___ ENTRIES PROVIDED ___

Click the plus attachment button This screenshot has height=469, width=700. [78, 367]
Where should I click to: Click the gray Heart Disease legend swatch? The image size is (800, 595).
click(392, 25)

___
___ ENTRIES PROVIDED ___

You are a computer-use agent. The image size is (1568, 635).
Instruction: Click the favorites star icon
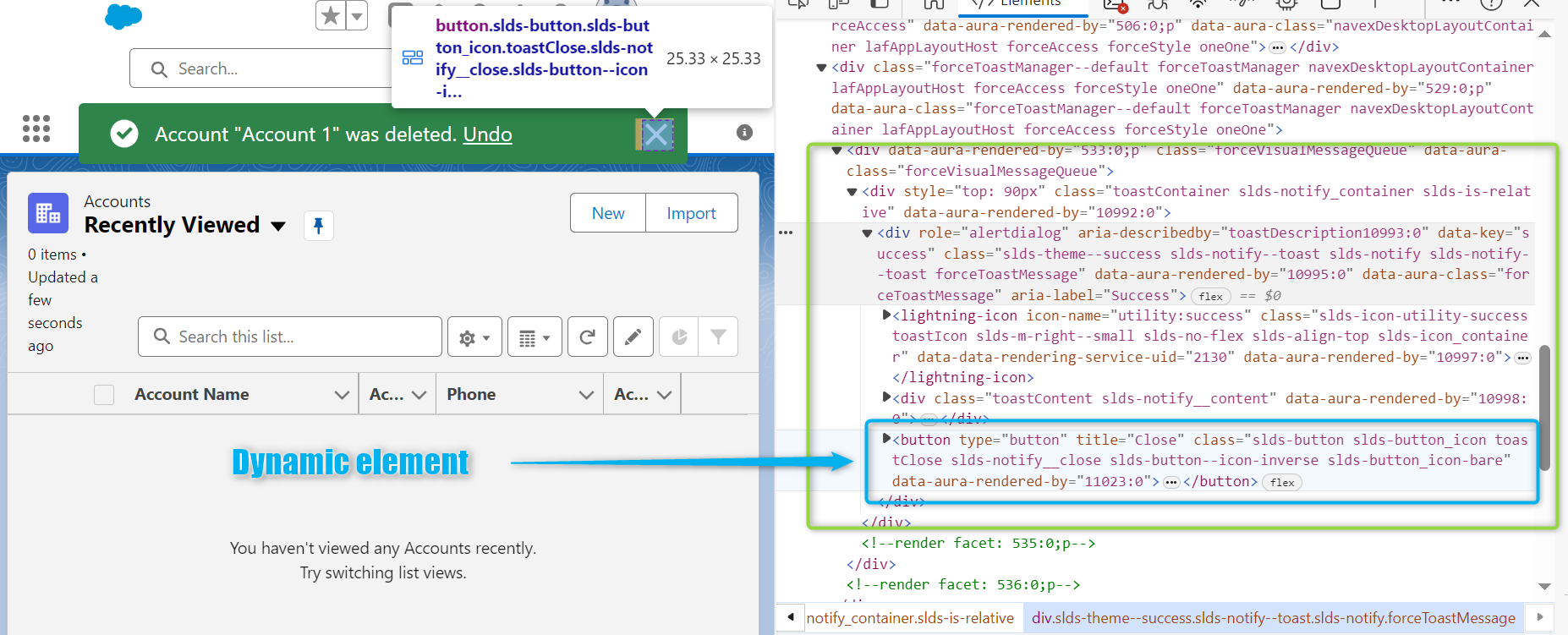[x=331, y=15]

___
___ ENTRIES PROVIDED ___

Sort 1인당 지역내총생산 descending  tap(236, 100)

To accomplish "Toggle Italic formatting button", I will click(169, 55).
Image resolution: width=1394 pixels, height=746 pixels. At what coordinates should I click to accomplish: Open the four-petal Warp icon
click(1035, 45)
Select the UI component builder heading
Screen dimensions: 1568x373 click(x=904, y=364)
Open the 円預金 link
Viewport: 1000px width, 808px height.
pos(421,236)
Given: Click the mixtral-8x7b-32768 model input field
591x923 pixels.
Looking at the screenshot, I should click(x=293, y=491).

___

### THE TASK
Only lines holding the word "button" are wanted here; copy each from the listing.

### EXERCISE SOLUTION
Click the plus attachment button This screenshot has height=469, width=700. [78, 367]
To accomplish "Toggle Italic formatting button", I will click(169, 55).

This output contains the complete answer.